## [Written request]
Can you quote every one of the items below word for word, without changing anything?

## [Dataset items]
---
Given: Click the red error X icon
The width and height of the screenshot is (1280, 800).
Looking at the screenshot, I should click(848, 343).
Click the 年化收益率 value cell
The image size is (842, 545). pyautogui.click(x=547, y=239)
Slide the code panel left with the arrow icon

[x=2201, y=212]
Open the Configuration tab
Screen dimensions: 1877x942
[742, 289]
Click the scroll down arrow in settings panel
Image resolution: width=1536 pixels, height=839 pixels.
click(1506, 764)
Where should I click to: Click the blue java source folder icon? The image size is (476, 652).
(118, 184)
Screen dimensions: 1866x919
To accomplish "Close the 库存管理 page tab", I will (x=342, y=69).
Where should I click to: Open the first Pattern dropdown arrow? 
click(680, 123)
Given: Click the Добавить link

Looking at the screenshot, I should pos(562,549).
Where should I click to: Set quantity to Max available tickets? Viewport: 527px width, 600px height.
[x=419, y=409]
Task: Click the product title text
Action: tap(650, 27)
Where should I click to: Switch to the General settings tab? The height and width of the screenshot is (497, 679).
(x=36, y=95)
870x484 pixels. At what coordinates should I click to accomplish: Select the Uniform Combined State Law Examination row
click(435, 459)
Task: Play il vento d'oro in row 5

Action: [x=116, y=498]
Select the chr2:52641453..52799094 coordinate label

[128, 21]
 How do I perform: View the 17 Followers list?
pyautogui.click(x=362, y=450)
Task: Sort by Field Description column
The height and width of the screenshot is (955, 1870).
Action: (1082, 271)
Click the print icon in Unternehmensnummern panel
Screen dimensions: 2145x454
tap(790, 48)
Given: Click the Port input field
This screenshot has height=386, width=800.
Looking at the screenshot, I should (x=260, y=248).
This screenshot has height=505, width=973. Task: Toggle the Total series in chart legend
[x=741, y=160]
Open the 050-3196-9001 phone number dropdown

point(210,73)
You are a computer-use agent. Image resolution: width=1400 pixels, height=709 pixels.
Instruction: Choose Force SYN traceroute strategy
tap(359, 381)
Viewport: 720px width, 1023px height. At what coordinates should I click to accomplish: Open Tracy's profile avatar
---
## [Task output]
Given: Click the red error X icon
The width and height of the screenshot is (1280, 800).
Looking at the screenshot, I should click(848, 343).
Click the 年化收益率 value cell
The image size is (842, 545). pyautogui.click(x=547, y=239)
Slide the code panel left with the arrow icon

[x=2201, y=212]
Open the Configuration tab
Screen dimensions: 1877x942
[742, 289]
Click the scroll down arrow in settings panel
Image resolution: width=1536 pixels, height=839 pixels.
click(1506, 764)
Where should I click to: Click the blue java source folder icon? The image size is (476, 652).
(118, 184)
Screen dimensions: 1866x919
To accomplish "Close the 库存管理 page tab", I will (x=342, y=69).
Where should I click to: Open the first Pattern dropdown arrow? 
click(680, 123)
Given: Click the Добавить link

Looking at the screenshot, I should pos(562,549).
Where should I click to: Set quantity to Max available tickets? Viewport: 527px width, 600px height.
[x=419, y=409]
Task: Click the product title text
Action: tap(650, 27)
Where should I click to: Switch to the General settings tab? The height and width of the screenshot is (497, 679).
(x=36, y=95)
870x484 pixels. At what coordinates should I click to accomplish: Select the Uniform Combined State Law Examination row
click(435, 459)
Task: Play il vento d'oro in row 5

Action: [x=116, y=498]
Select the chr2:52641453..52799094 coordinate label

[128, 21]
 How do I perform: View the 17 Followers list?
pyautogui.click(x=362, y=450)
Task: Sort by Field Description column
The height and width of the screenshot is (955, 1870).
Action: (1082, 271)
Click the print icon in Unternehmensnummern panel
Screen dimensions: 2145x454
tap(790, 48)
Given: Click the Port input field
This screenshot has height=386, width=800.
Looking at the screenshot, I should (x=260, y=248).
This screenshot has height=505, width=973. Task: Toggle the Total series in chart legend
[x=741, y=160]
Open the 050-3196-9001 phone number dropdown

point(210,73)
You are a computer-use agent. Image resolution: width=1400 pixels, height=709 pixels.
Instruction: Choose Force SYN traceroute strategy
tap(359, 381)
Viewport: 720px width, 1023px height. At what coordinates should I click to accomplish: Open Tracy's profile avatar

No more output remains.